It seems like we live in a world that is very negative. Yes, we have a lot of things to be negative about, but there are also things in our lives that are good and positive. Why is it so easy to be dragged down by the negative comments of others? Why is it so easy to feel pretty good about your life and then within seconds someone will make a comment and all of the goodness goes out the window? It is so easy for me to be swayed in that direction. God can be so big to me and within seconds He will shrink down to be quite small. So, the next giant that I face on a continuous basis is called “Negativity.”
I have a very good friend who has gone through a lot of things and when she is talking she will say, “God’s got this. He knows what He is doing and He will take care of it.” For years I have envied her confidence in God. I am not saying that I don’t believe that He has it all in the palm of His hands because I know He does. But, it is her confidence that I want. I get so bogged down in negativity that I can’t see past the circumstances. I allow all the comments or feelings that I have weigh me down instead of looking at God and who He is.
The fact of the matter is that God is able. No matter what I think or feel at the moment, God is always able to take care of my issues. My focus needs to be on that fact. He has the ability to do far more than I can imagine. My problem is that I am looking for God to do for me like a genie in a bottle. “Oh please God, if you would just …….. (I can fill in the blanks with all sorts of things that I would like for Him to do.) Being like this has done nothing but bring me doubt, confusion, negativity, frustration and anger towards God. When I focus on what He isn’t doing, I am setting myself up for trouble. I need to kick it to the curb and focus on who He is and the fact that He is a good God who is so much more than a genie in a bottle.
Are you tracking with me here?? I have to quit looking at God as the answer man. He is so much more than that. I know that because I am a “doer” makes it even harder because I want God “to do” for me. I am not saying that asking God to do things for us is wrong, but I need to have the right attitude when I go to pray. Ephesians 3:20-21 says, “Now to Him who is able to do exceeding abundantly beyond all that we ask or think, according to the power that works within us, to Him be the glory in the church and in Christ Jesus to all generations forever and ever. Amen.”
::::::
| Tasks to complete |
a: In the post about negativity, what name does the writer give to the next giant faced on a continuous basis?
b: Copy the post about negativity word for word, from "The fact of" up to and including "than a genie in a bottle.".
c: Translate this sentence from the post about negativity into Spanish: "He has the ability to do far more than I can imagine."
::::::
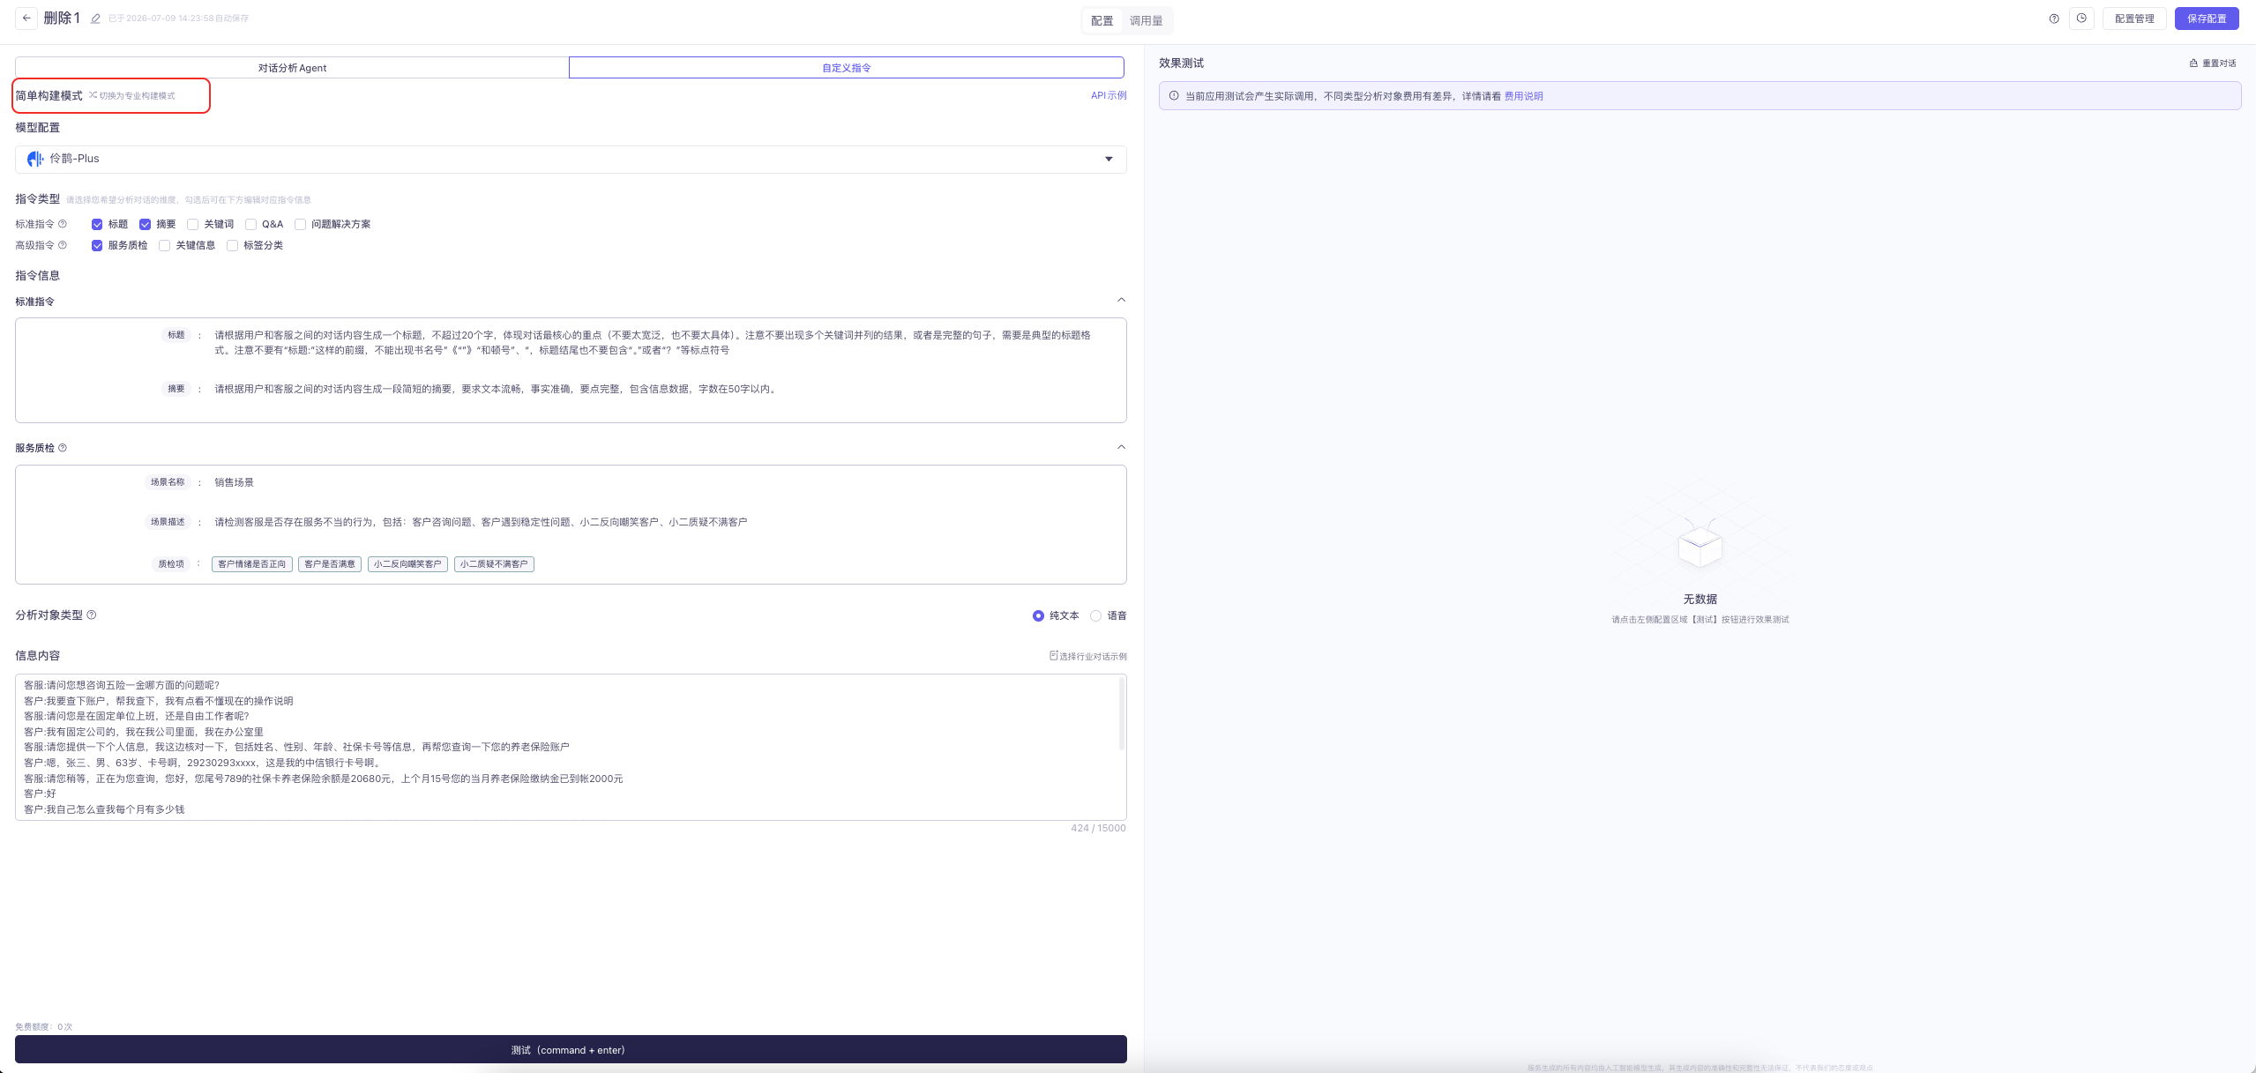Click the 保存配置 button
The width and height of the screenshot is (2256, 1073).
[x=2206, y=19]
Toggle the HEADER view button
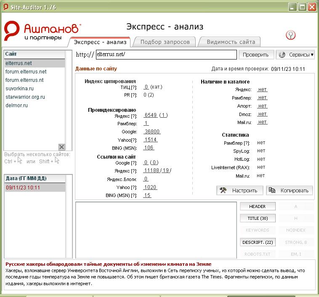This screenshot has width=319, height=297. [x=258, y=206]
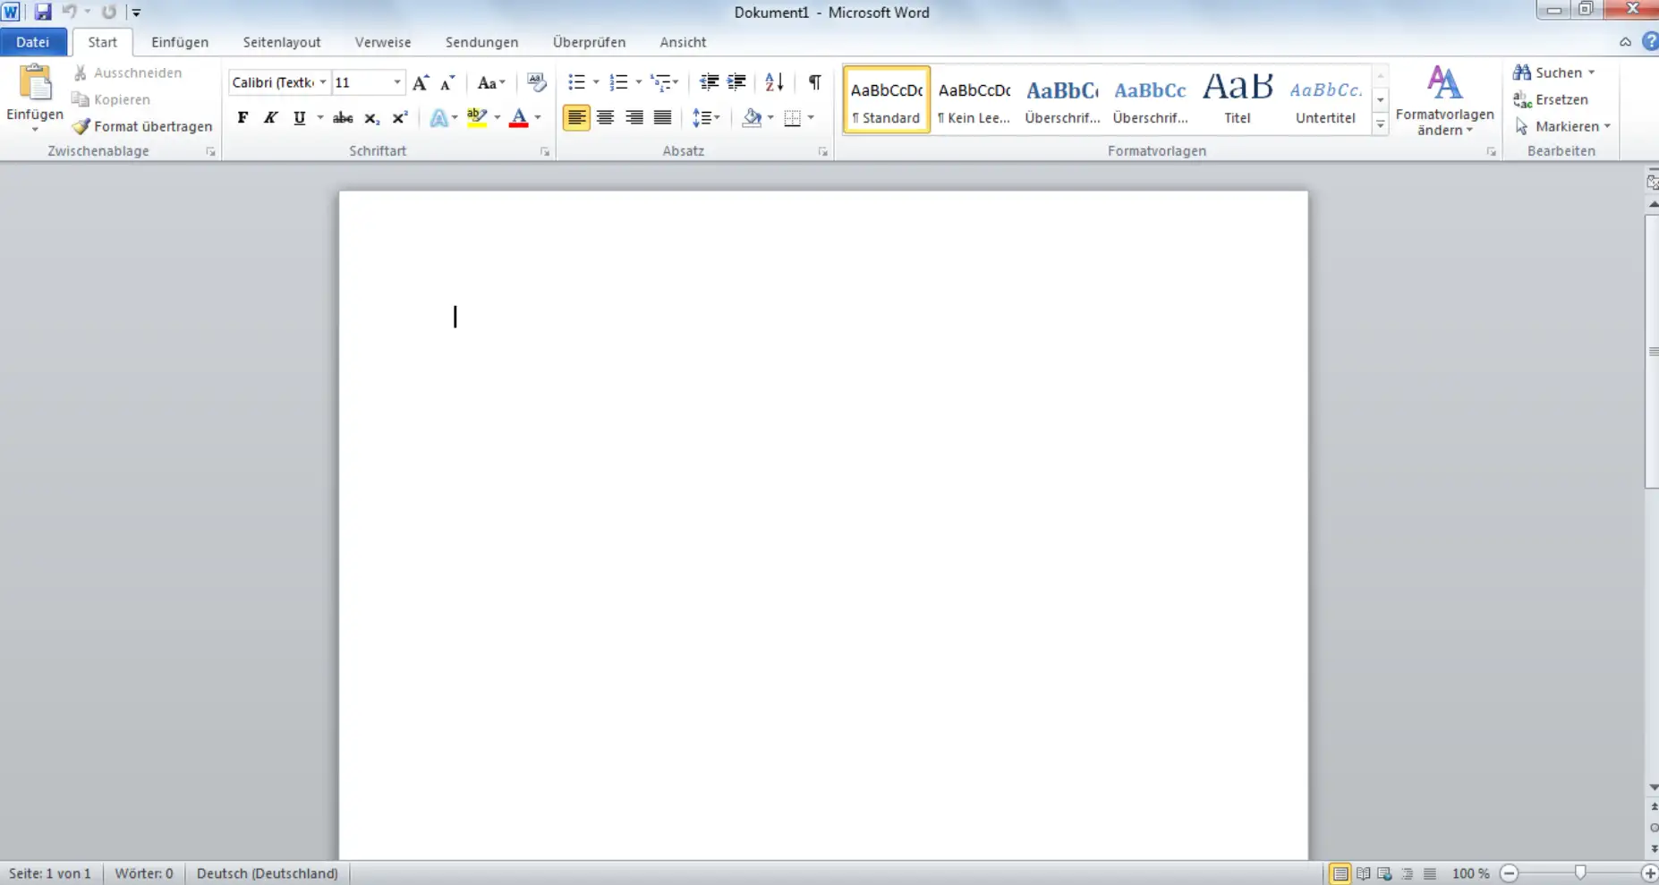
Task: Expand the font size dropdown
Action: tap(397, 82)
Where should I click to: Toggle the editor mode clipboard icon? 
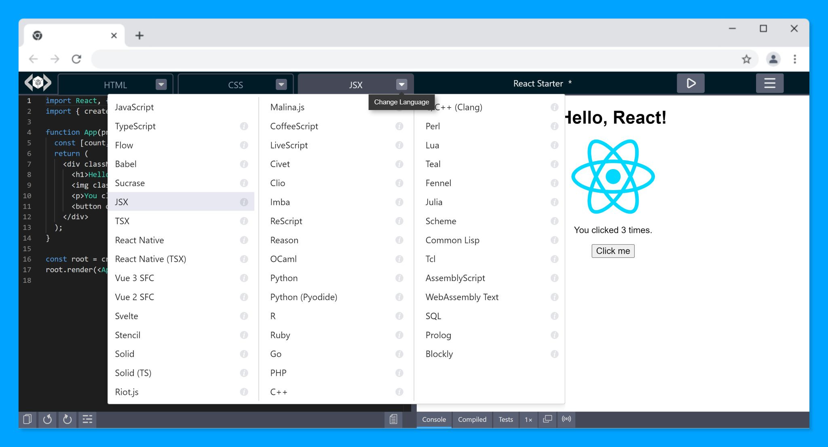(x=393, y=419)
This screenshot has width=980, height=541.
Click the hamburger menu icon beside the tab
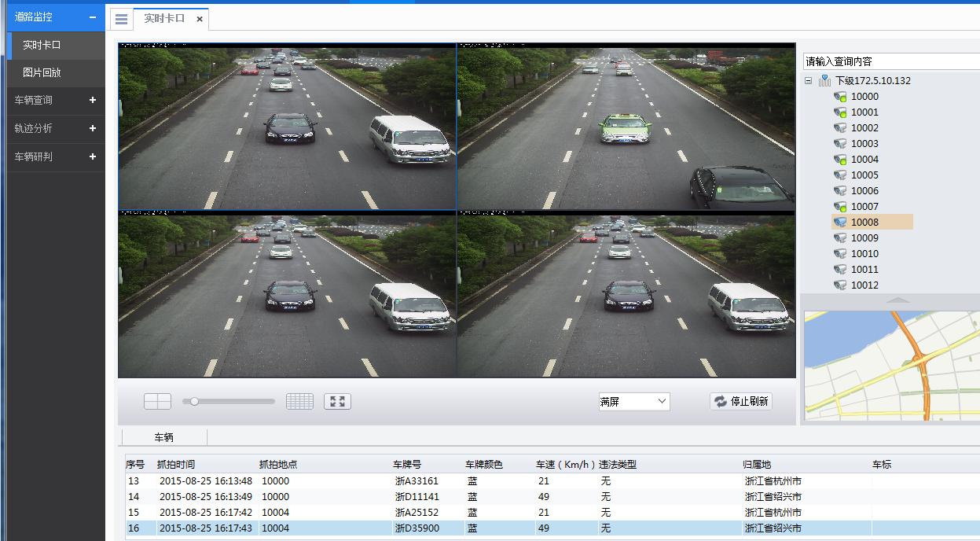pos(121,19)
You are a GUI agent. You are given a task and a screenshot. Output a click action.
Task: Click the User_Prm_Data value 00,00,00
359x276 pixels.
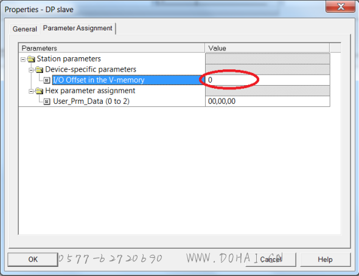pyautogui.click(x=221, y=102)
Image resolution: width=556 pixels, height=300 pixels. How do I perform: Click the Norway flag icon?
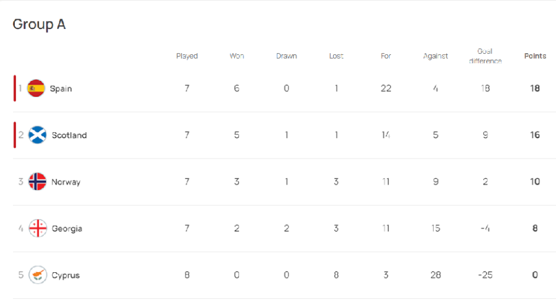[37, 181]
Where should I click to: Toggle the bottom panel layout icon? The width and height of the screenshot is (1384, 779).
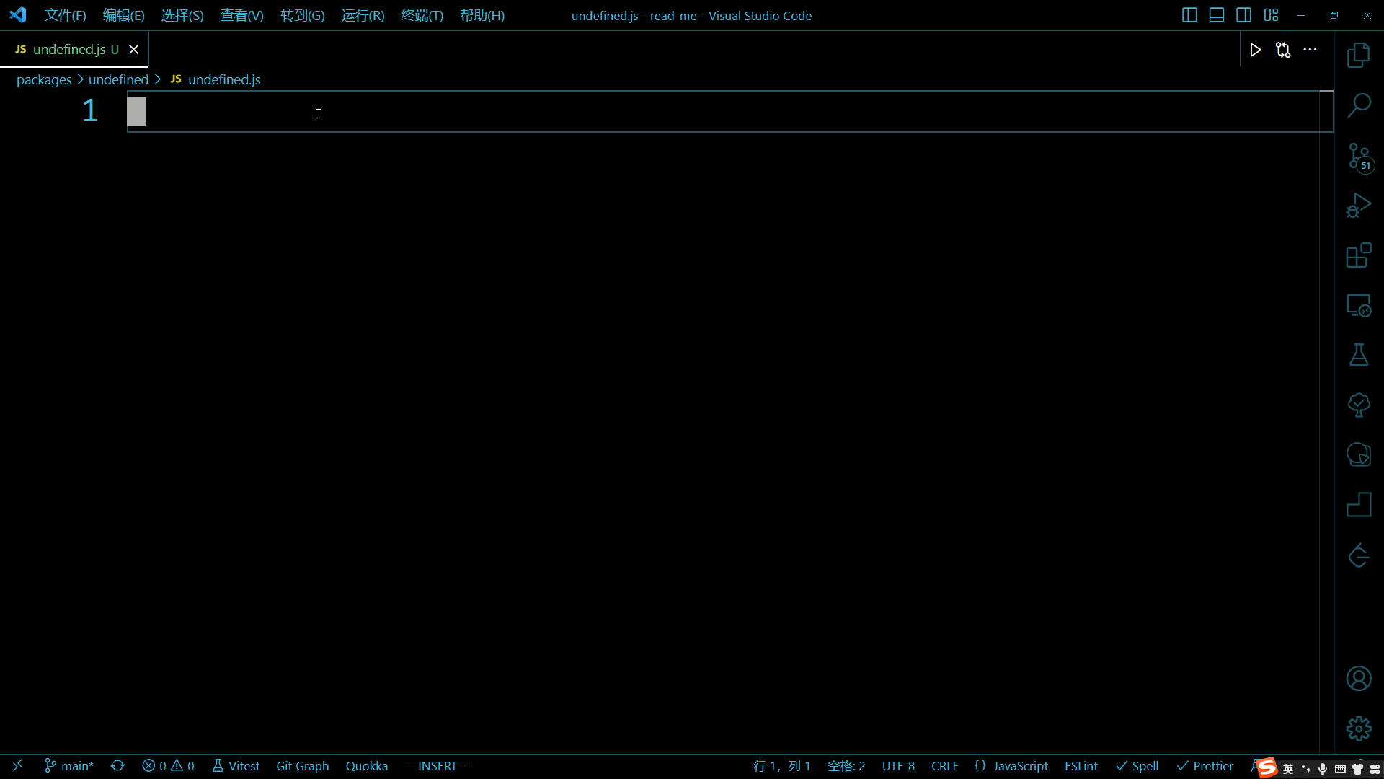pyautogui.click(x=1217, y=15)
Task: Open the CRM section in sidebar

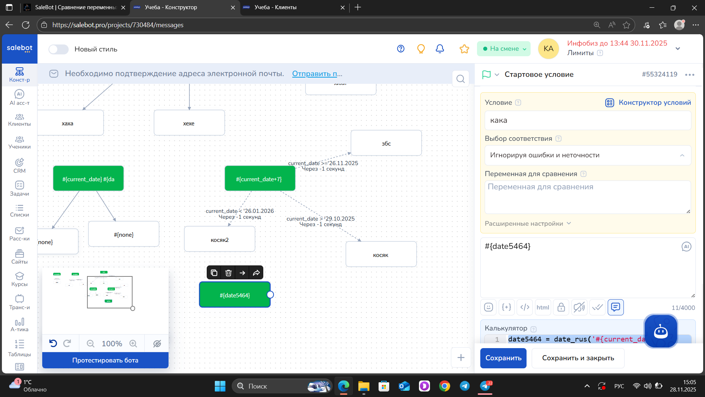Action: pos(19,166)
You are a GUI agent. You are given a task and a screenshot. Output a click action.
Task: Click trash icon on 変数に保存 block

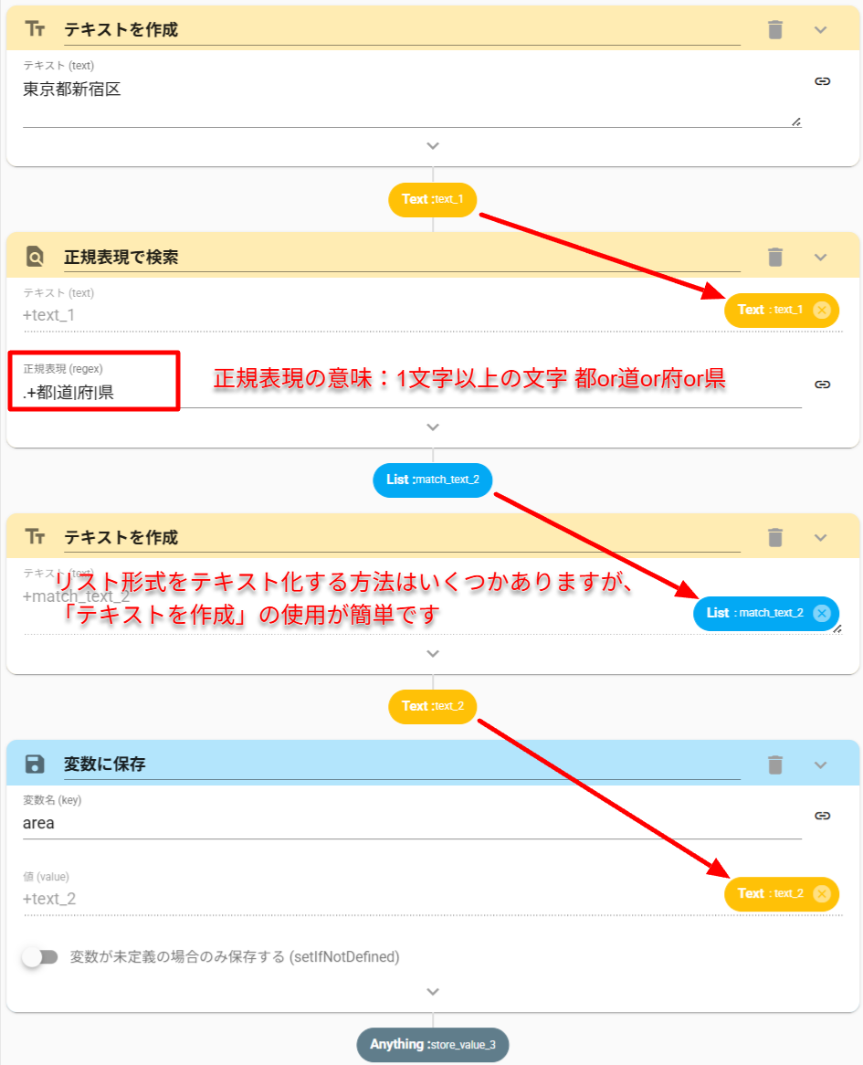pos(775,764)
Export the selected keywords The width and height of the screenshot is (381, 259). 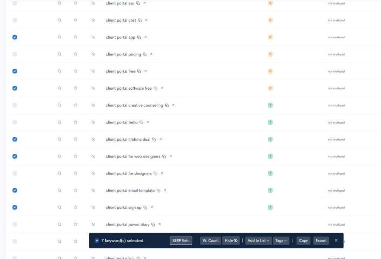tap(321, 240)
::::::
| Answers to the exercises |
a: Negativity

b:
The fact of the matter is that God is able. No matter what I think or feel at the moment, God is always able to take care of my issues. My focus needs to be on that fact. He has the ability to do far more than I can imagine. My problem is that I am looking for God to do for me like a genie in a bottle. “Oh please God, if you would just …….. (I can fill in the blanks with all sorts of things that I would like for Him to do.) Being like this has done nothing but bring me doubt, confusion, negativity, frustration and anger towards God. When I focus on what He isn’t doing, I am setting myself up for trouble. I need to kick it to the curb and focus on who He is and the fact that He is a good God who is so much more than a genie in a bottle.

c: Él tiene la capacidad de hacer mucho más de lo que puedo imaginar.